Your result should be the lines holding the word "computer", copied from the entries below.

(Collection entries)
┄┄┄┄┄┄

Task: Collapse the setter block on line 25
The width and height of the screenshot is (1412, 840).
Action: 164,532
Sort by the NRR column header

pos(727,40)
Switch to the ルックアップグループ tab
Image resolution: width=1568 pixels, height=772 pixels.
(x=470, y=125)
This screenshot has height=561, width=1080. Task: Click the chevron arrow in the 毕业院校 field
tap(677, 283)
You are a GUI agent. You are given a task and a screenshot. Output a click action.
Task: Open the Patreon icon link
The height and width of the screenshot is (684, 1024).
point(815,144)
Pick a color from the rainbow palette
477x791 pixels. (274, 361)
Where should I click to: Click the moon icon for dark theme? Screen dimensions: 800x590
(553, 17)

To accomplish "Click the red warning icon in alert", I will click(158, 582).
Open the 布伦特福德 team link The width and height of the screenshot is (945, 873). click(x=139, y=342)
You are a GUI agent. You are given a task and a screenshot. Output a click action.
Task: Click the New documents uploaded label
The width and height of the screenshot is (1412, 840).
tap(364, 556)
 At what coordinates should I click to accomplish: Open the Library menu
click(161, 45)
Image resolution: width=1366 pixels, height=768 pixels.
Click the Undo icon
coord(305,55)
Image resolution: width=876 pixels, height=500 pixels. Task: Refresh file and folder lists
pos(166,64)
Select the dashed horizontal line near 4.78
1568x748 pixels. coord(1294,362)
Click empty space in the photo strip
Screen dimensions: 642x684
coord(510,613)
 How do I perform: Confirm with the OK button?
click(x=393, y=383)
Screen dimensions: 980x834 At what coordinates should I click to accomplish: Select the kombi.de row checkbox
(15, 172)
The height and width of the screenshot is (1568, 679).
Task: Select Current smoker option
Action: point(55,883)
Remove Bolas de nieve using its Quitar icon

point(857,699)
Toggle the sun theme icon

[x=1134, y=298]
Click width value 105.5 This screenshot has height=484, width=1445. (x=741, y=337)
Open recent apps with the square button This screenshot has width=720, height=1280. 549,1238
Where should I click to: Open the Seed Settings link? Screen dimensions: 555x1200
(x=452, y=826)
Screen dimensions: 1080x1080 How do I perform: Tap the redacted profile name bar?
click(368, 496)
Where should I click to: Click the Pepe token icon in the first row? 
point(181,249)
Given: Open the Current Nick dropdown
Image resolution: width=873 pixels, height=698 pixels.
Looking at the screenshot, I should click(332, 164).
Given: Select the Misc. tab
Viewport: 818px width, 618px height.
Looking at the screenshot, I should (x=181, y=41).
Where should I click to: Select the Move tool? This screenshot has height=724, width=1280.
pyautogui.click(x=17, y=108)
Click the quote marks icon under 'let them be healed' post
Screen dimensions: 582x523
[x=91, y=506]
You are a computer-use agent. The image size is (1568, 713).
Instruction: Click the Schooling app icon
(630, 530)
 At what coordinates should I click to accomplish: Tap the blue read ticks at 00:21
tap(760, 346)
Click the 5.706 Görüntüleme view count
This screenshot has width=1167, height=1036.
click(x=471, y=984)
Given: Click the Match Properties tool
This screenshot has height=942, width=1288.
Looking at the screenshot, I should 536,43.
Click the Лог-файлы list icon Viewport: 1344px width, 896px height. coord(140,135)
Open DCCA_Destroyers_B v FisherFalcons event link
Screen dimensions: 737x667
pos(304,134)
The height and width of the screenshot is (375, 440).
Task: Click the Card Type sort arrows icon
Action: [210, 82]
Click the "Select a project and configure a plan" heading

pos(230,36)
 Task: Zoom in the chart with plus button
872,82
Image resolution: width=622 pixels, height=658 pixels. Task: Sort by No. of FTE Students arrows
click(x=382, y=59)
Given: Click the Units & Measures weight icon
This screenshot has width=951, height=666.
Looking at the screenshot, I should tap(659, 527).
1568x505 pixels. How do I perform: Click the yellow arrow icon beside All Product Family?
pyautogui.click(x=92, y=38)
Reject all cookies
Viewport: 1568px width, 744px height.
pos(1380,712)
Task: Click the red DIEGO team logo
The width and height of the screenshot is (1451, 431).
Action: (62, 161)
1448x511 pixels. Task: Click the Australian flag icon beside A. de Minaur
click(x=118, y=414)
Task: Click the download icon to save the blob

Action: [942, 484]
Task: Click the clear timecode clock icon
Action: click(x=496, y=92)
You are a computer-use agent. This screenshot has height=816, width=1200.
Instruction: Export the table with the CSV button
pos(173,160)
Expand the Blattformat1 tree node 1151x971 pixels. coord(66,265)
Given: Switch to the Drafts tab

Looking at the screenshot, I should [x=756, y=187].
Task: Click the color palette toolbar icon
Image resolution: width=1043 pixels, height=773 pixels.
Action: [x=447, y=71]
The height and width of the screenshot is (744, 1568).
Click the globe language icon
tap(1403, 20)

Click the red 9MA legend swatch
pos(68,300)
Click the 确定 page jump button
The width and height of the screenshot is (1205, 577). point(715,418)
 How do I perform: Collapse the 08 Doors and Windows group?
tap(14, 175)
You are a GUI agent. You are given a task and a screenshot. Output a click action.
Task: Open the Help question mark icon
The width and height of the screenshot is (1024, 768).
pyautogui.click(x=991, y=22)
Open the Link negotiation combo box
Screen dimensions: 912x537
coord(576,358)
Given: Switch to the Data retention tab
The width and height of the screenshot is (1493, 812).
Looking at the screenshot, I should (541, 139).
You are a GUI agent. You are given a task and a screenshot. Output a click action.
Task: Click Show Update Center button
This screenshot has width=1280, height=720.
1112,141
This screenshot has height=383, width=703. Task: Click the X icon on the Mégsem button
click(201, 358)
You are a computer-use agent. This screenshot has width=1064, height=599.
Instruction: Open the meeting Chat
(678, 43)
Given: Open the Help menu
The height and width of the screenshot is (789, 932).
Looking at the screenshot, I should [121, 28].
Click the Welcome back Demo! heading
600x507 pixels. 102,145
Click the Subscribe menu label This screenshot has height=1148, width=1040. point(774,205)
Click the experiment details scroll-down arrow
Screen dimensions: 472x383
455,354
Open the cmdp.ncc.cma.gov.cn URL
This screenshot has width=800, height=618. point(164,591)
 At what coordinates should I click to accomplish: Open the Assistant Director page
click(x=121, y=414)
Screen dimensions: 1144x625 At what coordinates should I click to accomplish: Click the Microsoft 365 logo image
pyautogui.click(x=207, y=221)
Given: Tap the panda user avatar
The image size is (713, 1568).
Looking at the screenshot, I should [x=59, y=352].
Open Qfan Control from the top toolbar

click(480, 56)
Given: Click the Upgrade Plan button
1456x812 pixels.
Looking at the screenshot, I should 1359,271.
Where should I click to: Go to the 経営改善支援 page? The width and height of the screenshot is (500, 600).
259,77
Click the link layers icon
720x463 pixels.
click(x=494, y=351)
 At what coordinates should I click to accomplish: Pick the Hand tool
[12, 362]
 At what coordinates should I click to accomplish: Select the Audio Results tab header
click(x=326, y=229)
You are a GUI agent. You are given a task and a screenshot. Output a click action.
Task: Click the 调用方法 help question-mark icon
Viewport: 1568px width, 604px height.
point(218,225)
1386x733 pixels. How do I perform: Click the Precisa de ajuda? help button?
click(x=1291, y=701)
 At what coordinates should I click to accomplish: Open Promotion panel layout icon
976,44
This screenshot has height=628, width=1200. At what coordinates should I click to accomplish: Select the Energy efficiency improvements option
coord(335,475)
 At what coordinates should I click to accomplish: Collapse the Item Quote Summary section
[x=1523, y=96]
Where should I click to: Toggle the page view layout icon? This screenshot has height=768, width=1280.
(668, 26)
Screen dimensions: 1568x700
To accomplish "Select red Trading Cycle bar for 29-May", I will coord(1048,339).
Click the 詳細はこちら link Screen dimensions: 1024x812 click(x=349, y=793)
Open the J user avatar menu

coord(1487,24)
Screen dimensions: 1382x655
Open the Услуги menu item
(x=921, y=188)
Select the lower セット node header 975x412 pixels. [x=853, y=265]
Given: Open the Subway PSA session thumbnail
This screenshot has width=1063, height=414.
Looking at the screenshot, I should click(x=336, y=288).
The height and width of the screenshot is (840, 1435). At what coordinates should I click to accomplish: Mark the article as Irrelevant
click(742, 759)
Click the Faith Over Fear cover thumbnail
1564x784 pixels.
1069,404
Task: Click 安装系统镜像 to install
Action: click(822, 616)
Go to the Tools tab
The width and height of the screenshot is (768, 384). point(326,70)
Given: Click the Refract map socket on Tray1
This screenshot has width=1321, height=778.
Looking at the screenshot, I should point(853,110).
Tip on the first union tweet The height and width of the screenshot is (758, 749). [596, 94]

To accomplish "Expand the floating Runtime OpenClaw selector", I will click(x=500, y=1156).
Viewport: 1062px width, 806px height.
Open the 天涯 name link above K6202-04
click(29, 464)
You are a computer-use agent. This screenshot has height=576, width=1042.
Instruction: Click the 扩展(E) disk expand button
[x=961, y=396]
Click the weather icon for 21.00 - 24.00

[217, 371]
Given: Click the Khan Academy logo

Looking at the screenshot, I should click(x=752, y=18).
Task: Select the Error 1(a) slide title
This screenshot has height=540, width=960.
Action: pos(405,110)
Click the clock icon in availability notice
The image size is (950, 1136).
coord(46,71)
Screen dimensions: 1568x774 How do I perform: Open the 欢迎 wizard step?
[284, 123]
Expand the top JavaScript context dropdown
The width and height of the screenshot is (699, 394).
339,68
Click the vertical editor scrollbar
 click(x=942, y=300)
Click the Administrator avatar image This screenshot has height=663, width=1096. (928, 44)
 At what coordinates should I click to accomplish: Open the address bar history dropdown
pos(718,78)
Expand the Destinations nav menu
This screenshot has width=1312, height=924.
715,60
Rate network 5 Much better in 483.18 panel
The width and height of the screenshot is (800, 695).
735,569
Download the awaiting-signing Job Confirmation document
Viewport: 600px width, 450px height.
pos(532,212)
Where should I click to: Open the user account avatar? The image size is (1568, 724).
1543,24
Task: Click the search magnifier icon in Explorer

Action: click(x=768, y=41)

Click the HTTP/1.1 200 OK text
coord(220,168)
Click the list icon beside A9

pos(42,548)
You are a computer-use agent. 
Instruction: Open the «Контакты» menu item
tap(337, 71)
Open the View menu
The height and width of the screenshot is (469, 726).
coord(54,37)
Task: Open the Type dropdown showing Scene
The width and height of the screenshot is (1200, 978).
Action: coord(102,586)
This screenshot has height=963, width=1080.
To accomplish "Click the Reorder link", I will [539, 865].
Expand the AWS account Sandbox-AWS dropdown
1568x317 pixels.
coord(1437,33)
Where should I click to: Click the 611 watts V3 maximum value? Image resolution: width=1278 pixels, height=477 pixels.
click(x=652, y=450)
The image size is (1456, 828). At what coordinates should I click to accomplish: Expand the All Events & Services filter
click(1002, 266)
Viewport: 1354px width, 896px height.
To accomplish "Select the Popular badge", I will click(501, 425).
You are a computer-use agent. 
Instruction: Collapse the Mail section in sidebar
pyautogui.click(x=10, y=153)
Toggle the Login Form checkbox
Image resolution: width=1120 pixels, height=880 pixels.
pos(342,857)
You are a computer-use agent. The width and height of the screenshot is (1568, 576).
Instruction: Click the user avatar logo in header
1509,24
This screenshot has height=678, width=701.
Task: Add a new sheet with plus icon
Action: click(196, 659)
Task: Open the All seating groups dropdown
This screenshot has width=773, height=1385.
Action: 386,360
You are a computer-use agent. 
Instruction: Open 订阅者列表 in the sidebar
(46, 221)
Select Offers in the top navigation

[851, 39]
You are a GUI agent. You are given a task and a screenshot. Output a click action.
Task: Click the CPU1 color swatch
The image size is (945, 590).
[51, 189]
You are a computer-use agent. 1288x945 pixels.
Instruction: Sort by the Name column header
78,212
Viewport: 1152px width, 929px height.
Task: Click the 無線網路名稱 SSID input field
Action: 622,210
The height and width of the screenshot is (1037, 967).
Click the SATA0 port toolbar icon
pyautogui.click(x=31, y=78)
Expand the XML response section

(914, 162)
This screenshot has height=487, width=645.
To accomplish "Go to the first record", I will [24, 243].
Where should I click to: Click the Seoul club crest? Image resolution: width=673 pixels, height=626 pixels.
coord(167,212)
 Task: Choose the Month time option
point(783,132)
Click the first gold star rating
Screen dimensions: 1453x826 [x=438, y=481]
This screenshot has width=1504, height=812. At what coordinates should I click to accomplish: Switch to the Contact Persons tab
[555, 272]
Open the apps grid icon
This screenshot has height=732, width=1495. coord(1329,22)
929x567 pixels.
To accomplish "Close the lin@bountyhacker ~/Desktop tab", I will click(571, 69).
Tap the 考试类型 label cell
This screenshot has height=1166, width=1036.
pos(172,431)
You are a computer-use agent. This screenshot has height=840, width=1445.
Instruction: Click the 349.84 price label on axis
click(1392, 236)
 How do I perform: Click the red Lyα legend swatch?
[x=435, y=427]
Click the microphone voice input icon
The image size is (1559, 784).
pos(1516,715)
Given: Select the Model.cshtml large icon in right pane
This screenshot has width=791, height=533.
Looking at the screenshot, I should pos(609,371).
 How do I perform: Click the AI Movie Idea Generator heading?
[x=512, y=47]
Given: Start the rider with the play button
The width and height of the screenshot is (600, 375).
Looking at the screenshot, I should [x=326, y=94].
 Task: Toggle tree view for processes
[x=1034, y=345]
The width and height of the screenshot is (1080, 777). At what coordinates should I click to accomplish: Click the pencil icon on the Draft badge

┄┄┄┄┄┄

TASK OUTPUT:
You are a computer-use agent. The image size is (1568, 713).
You are a computer-use agent. This screenshot has height=816, width=1200.
You are a computer-use agent. This screenshot has width=1064, height=599.
You are a computer-use agent. This screenshot has height=576, width=1042.
You are a computer-use agent. 
You are a computer-use agent. 
You are a computer-use agent. The width and height of the screenshot is (1568, 576).
You are a computer-use agent. 
You are a computer-use agent. 1288x945 pixels.
You are a computer-use agent. This screenshot has height=840, width=1445.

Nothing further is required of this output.